- _Testo fornito_
Con sentenza n. 8898 del 25 novembre 2023 il Tribunale di Roma ha ribadito che il patto di prova previsto in un contratto di lavoro deve contenere l’indicazione delle specifiche mansioni che ne costituiscono l’oggetto.

Nel caso di specie, a seguito della ricezione della lettera di recesso per mancato superamento del periodo di prova, il lavoratore aveva contestato la validità del patto di prova per mancata specificazione delle mansioni assegnate dalla datrice di lavoro.

Il Tribunale di Roma ha rigettato la domanda del lavoratore, perché la società datrice di lavoro aveva affidato al lavoratore compiti identificati sin dall’inizio del rapporto, anche in ragione del fatto che la mansione assegnata al lavoratore risultava essere un profilo professionale tipizzato nel contratto collettivo nazionale del lavoro di riferimento.

- _Dati estratti_
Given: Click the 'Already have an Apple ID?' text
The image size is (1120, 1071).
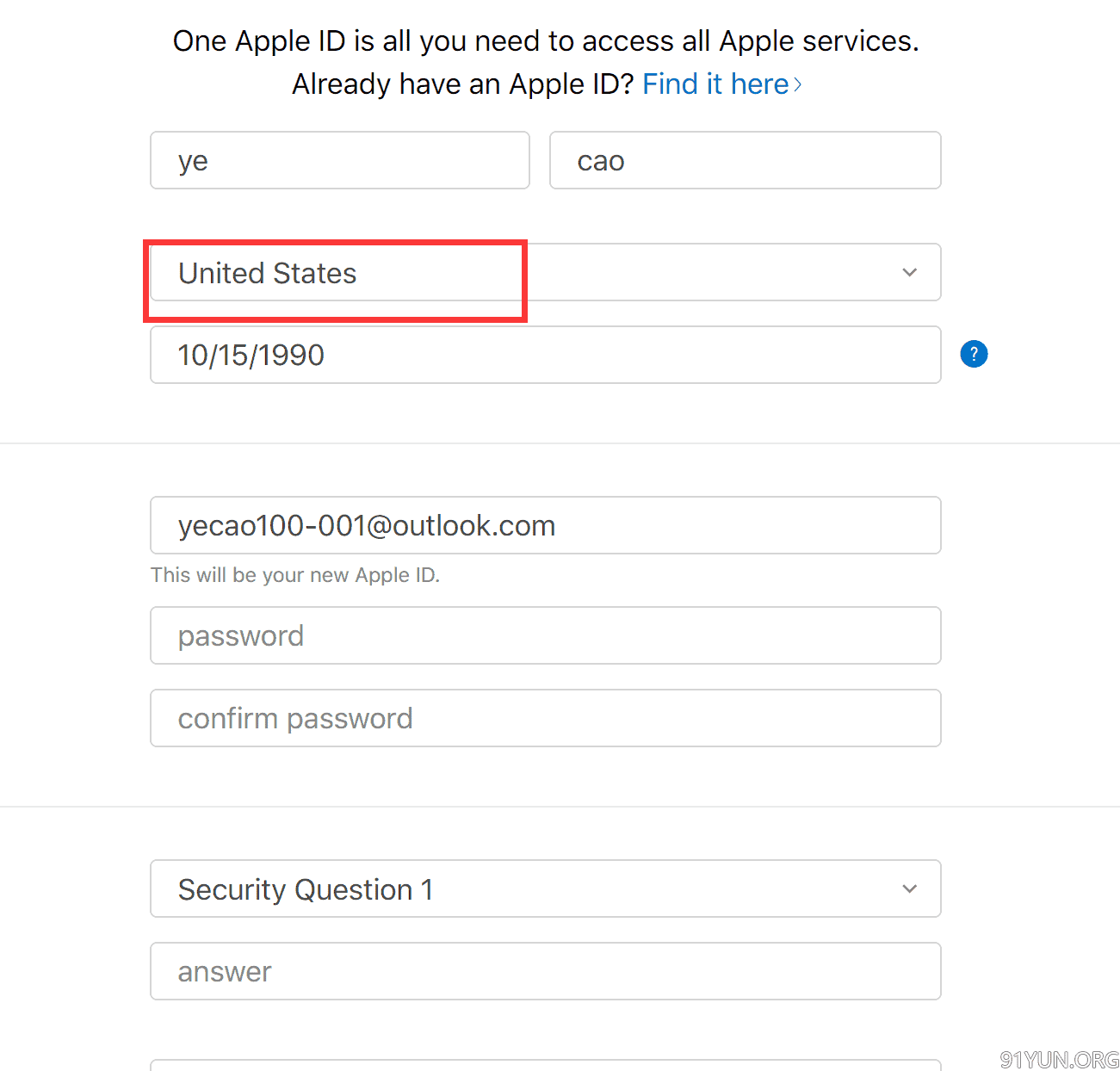Looking at the screenshot, I should coord(463,84).
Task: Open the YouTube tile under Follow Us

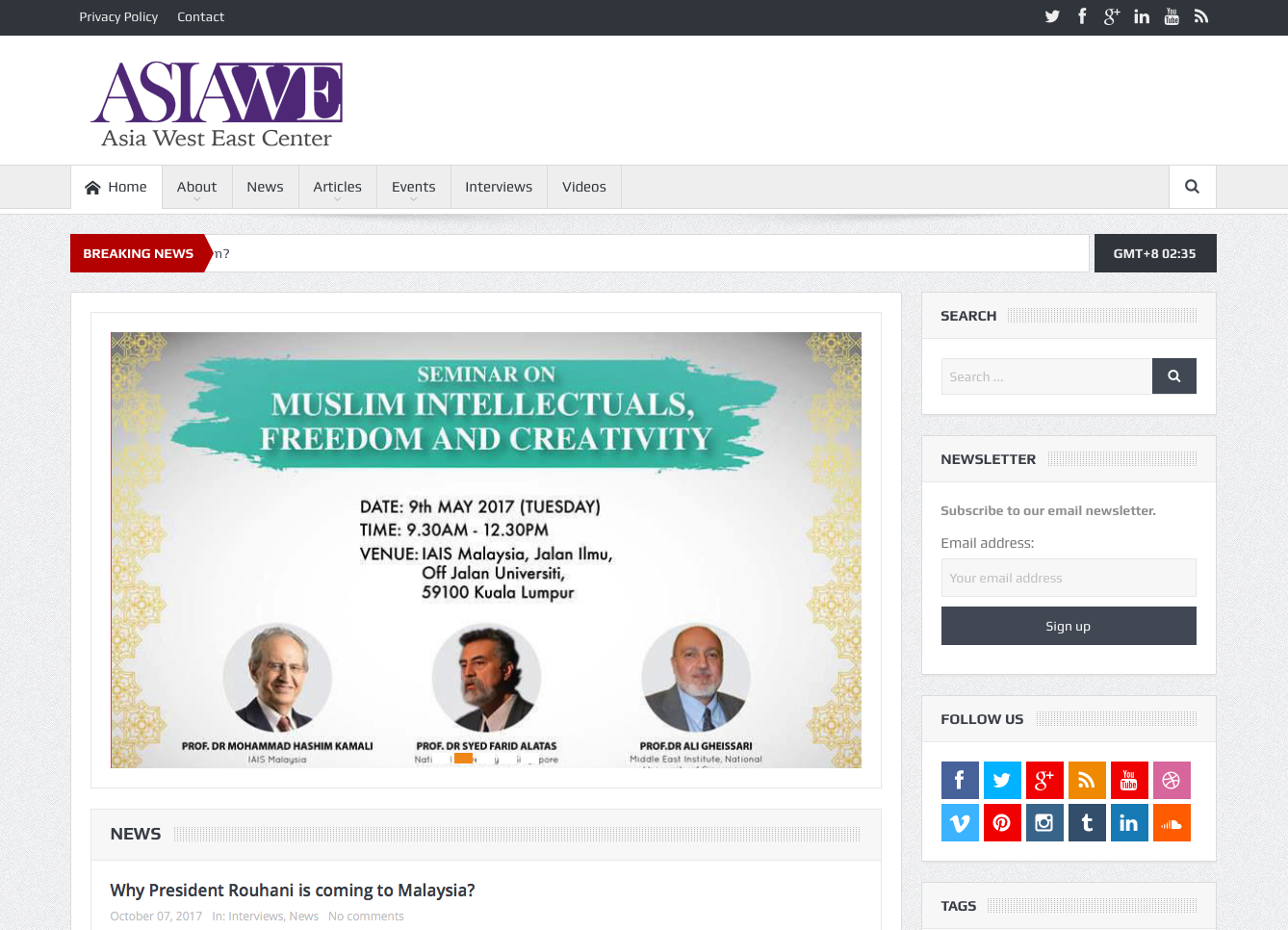Action: pyautogui.click(x=1129, y=780)
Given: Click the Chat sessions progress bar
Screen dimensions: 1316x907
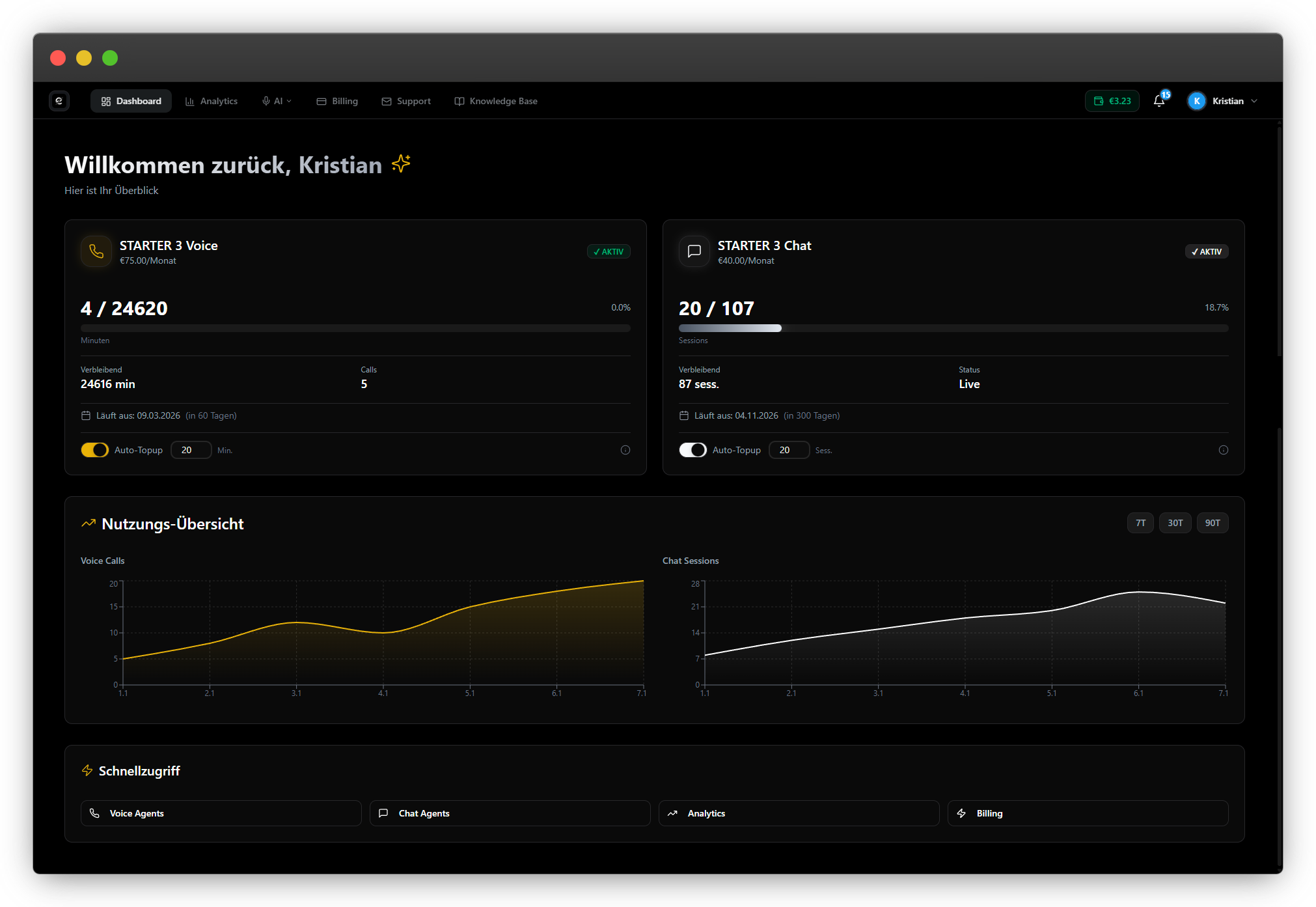Looking at the screenshot, I should pos(953,328).
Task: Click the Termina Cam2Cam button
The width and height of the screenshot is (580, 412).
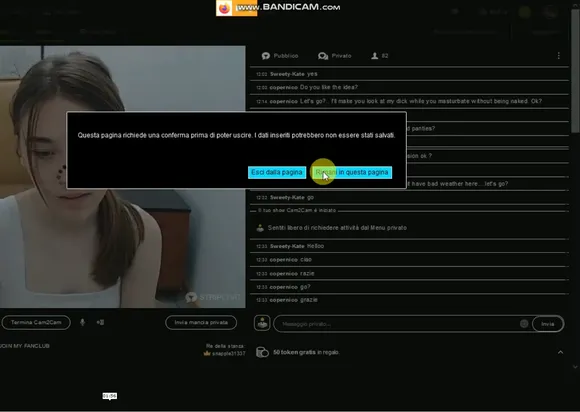Action: click(x=36, y=322)
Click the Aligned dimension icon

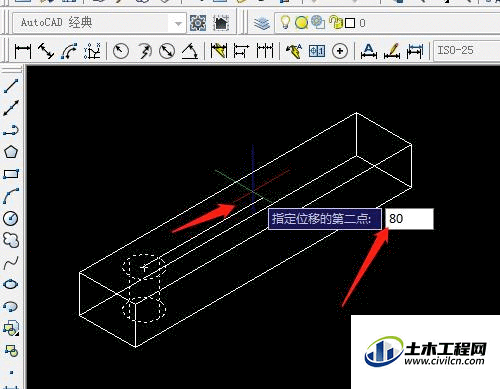(x=46, y=51)

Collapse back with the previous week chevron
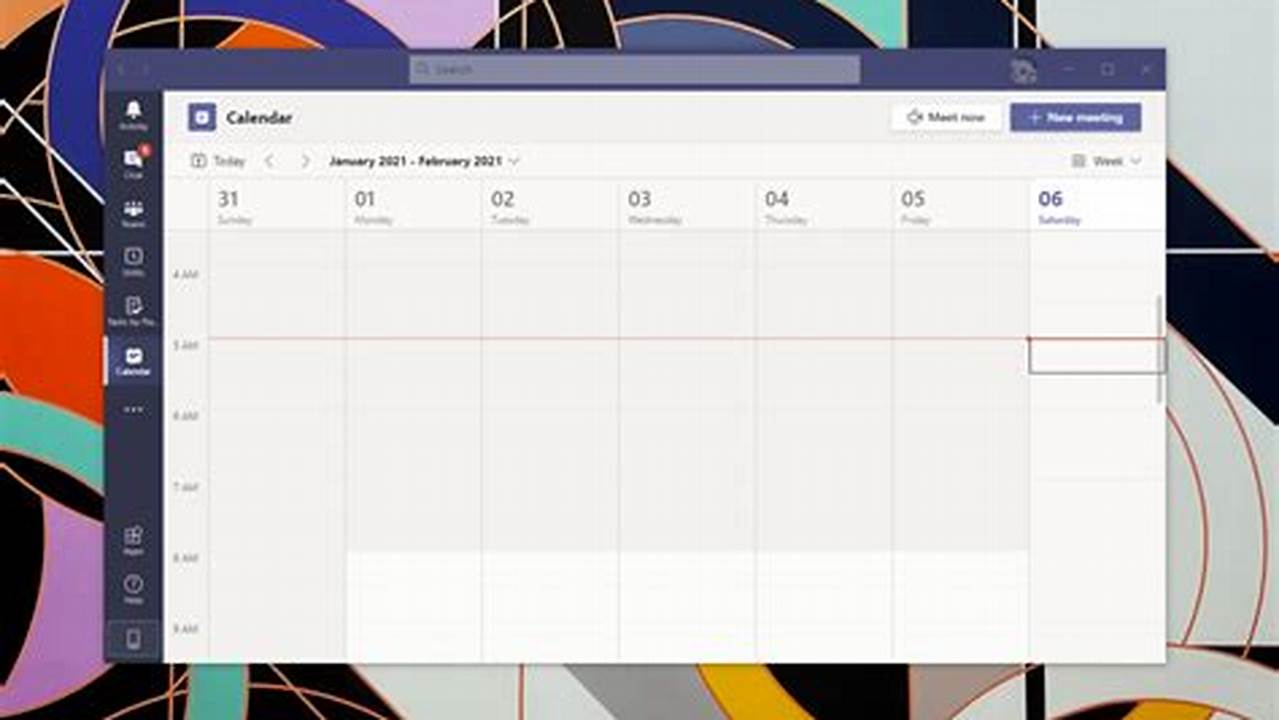[268, 160]
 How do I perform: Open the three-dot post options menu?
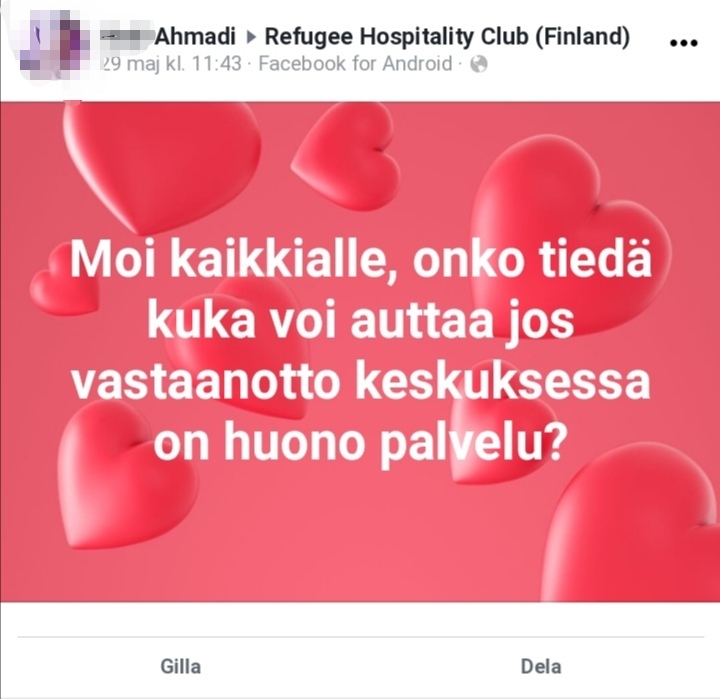tap(684, 43)
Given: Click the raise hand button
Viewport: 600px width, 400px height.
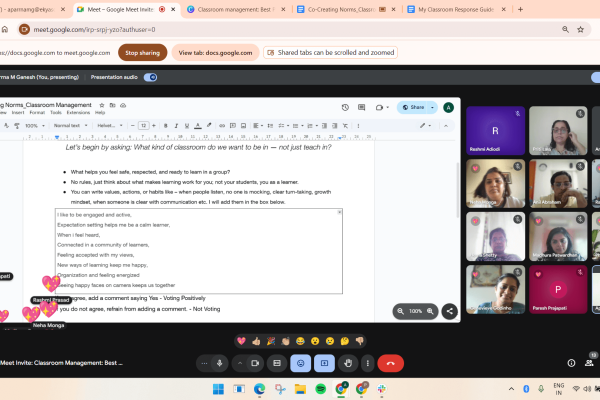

- _Compiti da svolgere_
1. Nel testo sul patto di prova, che cosa aveva contestato il lavoratore dopo aver ricevuto la lettera di recesso?
2. Prosegui il testo sul patto di prova a partire dalla sua ultima frase.

- _Soluzioni dell'esercizio_
1. La validità del patto di prova, per mancata specificazione delle mansioni assegnate dalla datrice di lavoro.

2.
In buona sostanza, con la sentenza in commento il Tribunale di Roma ha ribadito il principio giurisprudenziale in base al quale l’indicazione delle mansioni può essere operata anche con rinvio alle declaratorie del CCNL, purché tale rinvio sia sufficientemente specifico e riferibile alla nozione classificatoria più dettagliata.